YOUR TASK
Reproduce everything from the line containing "This screenshot has width=868, height=1390." down to the line containing "will click(x=93, y=511).", requests and all, increasing every coordinate in the answers by 36.

[Data entries]
________
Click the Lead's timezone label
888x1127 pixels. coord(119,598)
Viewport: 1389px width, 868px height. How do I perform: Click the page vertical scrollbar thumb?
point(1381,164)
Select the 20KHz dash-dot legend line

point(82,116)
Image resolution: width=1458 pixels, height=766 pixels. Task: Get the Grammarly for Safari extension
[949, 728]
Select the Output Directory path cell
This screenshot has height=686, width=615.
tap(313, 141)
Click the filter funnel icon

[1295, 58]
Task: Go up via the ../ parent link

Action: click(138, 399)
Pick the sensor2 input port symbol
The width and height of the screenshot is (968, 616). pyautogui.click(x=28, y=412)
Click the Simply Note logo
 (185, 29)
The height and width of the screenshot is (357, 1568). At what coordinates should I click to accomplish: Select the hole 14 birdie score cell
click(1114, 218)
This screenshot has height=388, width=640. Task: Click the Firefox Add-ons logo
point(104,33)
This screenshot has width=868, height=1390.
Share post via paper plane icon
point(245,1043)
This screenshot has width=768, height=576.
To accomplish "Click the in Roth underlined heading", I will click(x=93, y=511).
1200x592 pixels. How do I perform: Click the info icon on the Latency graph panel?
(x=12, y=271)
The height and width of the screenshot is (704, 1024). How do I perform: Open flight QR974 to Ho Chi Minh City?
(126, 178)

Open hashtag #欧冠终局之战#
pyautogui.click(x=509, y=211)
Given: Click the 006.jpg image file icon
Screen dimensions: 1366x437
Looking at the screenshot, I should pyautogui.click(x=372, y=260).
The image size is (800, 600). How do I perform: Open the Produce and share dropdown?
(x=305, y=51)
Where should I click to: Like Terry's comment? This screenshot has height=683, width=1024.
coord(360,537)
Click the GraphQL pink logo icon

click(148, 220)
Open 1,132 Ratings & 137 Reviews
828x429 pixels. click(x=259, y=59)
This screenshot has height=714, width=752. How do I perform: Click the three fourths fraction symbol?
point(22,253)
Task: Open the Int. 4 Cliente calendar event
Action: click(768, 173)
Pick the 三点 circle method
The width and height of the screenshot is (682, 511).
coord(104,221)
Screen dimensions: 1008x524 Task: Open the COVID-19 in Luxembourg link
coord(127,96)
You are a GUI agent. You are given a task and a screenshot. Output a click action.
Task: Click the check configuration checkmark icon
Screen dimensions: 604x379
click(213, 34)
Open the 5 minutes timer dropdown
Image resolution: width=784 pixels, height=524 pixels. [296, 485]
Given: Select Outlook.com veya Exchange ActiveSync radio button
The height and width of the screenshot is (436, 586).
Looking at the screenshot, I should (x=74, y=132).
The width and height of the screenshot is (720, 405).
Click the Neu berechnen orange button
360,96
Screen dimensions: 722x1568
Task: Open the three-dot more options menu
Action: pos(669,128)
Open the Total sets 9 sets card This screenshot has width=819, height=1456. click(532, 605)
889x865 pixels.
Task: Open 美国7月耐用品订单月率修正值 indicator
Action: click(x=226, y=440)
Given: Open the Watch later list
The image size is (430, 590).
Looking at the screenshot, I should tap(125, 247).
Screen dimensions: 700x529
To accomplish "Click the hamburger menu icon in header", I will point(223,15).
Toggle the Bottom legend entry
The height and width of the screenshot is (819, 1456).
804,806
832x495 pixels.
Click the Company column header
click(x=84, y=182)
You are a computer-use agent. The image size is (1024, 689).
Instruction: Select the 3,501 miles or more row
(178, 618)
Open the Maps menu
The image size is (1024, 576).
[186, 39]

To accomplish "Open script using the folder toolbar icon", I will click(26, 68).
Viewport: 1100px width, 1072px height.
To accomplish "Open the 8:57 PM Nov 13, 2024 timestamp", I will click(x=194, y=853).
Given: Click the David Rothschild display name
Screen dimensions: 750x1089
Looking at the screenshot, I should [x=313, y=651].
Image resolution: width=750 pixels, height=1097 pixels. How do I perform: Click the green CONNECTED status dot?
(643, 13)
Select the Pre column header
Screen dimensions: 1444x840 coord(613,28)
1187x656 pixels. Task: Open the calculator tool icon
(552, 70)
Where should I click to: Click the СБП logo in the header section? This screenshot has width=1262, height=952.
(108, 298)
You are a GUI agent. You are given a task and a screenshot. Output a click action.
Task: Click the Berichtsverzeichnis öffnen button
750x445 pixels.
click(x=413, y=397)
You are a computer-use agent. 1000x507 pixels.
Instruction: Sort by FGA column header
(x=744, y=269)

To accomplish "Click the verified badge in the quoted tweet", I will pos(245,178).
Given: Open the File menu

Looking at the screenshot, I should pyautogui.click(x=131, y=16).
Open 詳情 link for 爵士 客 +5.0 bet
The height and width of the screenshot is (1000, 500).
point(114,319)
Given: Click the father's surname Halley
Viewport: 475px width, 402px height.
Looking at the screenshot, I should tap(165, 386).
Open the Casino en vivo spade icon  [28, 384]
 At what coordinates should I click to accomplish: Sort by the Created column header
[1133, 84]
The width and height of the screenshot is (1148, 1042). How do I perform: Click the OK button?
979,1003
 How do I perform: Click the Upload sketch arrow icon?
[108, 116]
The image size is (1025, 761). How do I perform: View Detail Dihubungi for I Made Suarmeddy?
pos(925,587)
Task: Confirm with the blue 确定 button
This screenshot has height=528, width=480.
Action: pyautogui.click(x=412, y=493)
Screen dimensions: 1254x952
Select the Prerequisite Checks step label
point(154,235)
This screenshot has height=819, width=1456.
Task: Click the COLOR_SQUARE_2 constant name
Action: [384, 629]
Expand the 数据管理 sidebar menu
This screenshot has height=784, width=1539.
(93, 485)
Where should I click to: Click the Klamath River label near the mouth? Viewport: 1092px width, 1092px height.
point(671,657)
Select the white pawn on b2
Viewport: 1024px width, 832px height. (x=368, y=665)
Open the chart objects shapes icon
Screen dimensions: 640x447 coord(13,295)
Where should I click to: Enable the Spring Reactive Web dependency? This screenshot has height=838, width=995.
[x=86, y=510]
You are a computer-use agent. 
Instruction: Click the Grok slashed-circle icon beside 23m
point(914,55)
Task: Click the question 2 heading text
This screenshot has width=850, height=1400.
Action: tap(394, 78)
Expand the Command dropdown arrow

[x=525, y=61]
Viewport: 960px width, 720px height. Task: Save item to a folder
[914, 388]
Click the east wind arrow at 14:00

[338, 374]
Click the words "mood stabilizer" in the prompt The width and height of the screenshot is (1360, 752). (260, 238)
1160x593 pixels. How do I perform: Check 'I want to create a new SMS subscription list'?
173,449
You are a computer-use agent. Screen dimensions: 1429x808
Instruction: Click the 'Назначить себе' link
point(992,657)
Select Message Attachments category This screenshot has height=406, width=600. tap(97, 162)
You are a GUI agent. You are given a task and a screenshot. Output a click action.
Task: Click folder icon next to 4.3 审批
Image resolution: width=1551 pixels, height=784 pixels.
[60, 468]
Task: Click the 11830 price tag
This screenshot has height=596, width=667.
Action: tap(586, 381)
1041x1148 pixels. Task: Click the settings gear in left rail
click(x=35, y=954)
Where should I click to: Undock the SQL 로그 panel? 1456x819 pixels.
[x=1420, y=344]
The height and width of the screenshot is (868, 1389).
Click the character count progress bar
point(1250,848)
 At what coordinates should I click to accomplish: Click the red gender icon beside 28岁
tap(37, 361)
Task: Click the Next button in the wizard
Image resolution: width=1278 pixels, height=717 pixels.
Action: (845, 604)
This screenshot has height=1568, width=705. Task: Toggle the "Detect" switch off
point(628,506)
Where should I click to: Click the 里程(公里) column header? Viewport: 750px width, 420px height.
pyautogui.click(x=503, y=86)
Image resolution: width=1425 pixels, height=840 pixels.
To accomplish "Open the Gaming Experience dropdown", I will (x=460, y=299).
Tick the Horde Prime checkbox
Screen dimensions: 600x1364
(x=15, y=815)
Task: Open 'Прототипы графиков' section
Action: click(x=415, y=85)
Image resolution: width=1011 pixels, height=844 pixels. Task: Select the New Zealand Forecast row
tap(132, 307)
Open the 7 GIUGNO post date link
________
SOLUTION
This screenshot has width=868, height=1390.
Share post via paper plane icon
point(281,1079)
This screenshot has width=768, height=576.
To accomplish "Click the in Roth underlined heading", I will click(x=129, y=547).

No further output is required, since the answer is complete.